— START Text block —
# Greetings from Serbia!



## Peter M. (Feb 8, 2014)

Hey everyone!

I've been lurking around the forum for a couple of years now, mostly just reading and learning, and I thought it was about time to introduce myself to my fellow musicians. 

So, my name is Peter, I'm 26 years old and I'm from Serbia. I play piano/keyboards, drums and other percussion, and I'm currently learning guitar. I got into composing about 5 or 6 years ago, and have since studied music theory and composition with an established choral and world music composer for about 3 years. I also play in a couple of club bands mostly doing covers of popular music earning a quick buck here and there. 

I love modern film/game scores (as most of you do I imagine) and that's what I would love to do. I'm currently trying to get my foot in the door to do some work scoring anything. 

If anyone is interested you can check out some of my stuff on my website I recently got going:
http://talekeeper-studios.com

Cheers!


----------



## Goran (Feb 8, 2014)

Lijep pozdrav iz Berlina! 

Very professional looking webpage you have there, like your compositional examples as well... wish you best of luck and feel free to contact me any time if you are interested in any kind of joint orchestral production work...

An ex-Yugoslav Croatian compatriot :D


----------



## Peter M. (Feb 8, 2014)

@Goran
Pozdrav gastarbajteru :D

Sure, we can make a collaboration happen. I believe my website links to my FB page (upper right corner), you can add me if you want so we keep in touch.


----------



## ProtectedRights (Feb 9, 2014)

Welcome here and greetings to Serbia 

I have been to Belgrad, very young and interesting city full of life!


----------



## Peter M. (Feb 9, 2014)

Thanks! Yeah, Belgrade is awesome, don't know about the young part tho', Slavic people settled there in 520s


----------
— END Text block —
— START Supplied material —
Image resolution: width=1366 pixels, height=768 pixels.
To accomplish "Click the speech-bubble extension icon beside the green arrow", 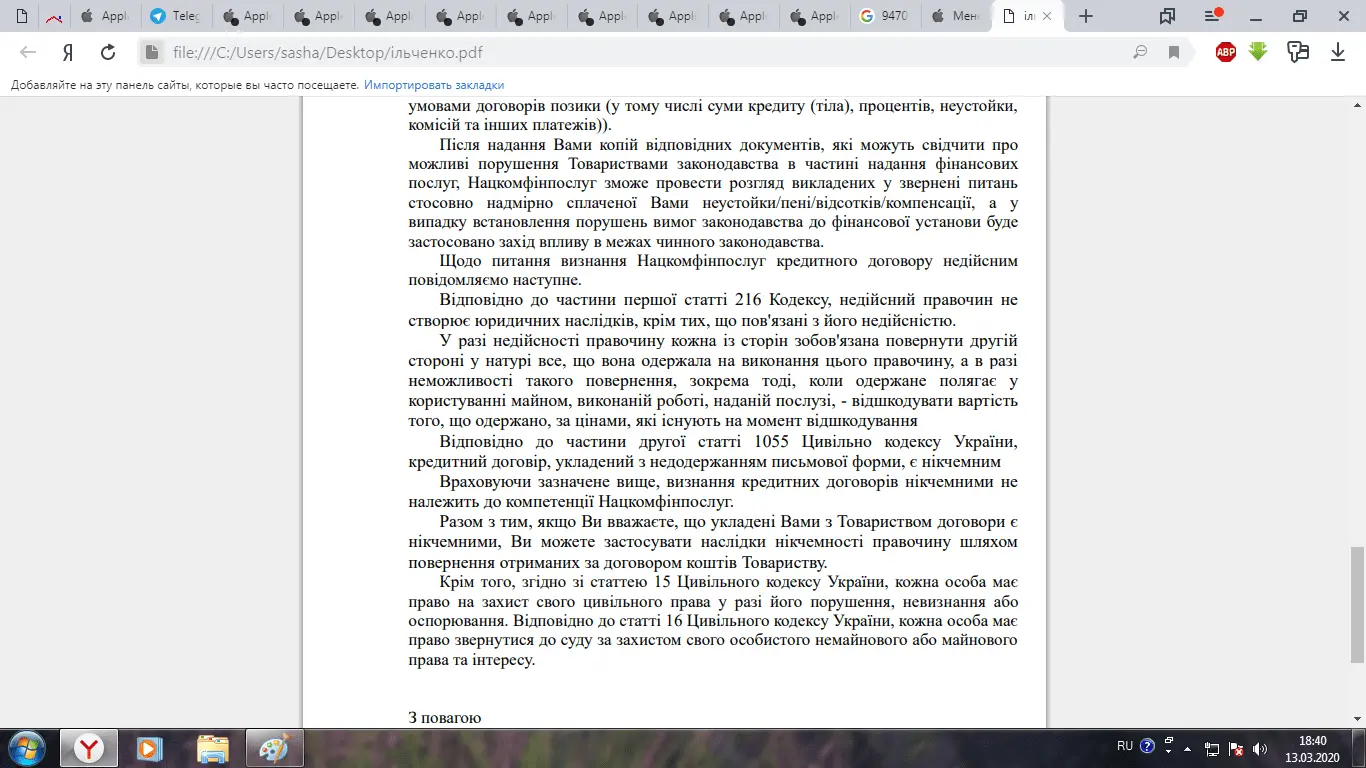I will (1298, 52).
— END Supplied material —
### What you have to do
In the forum thread introducing Peter from Serbia, how long did Peter study music theory and composition with an established choral and world music composer?

### Exercise output
About three years.